* Your goal
Copy out the material again, requests included, starting with the line that contains "The image size" and going on through the line that contains "point(896,153)", and adjust every coordinate in the answers by -95. Leave the pictures out.

* Data for the task

......

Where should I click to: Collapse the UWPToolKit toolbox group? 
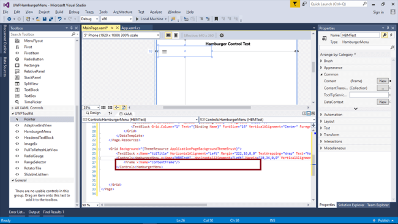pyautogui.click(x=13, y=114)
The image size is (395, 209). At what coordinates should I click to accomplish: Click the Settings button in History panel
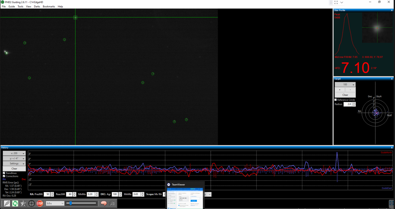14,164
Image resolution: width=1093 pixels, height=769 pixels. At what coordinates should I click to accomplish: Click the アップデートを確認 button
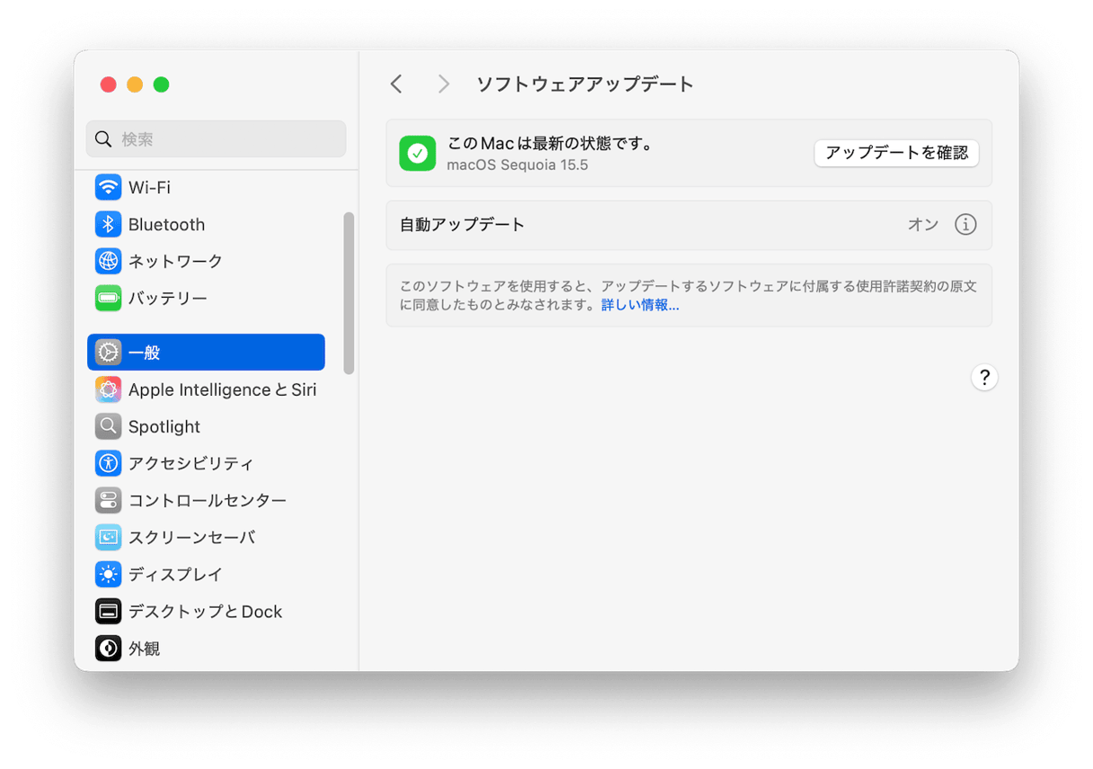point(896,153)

......

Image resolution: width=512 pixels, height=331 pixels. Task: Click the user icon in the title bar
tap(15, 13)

......

* Expected output
The image size is (395, 209). At what coordinates should I click to accomplish: Click the Settings button in History panel
-81,69
Image resolution: width=1093 pixels, height=769 pixels. At what coordinates should I click to accomplish: Click the アップデートを確認 button
point(801,58)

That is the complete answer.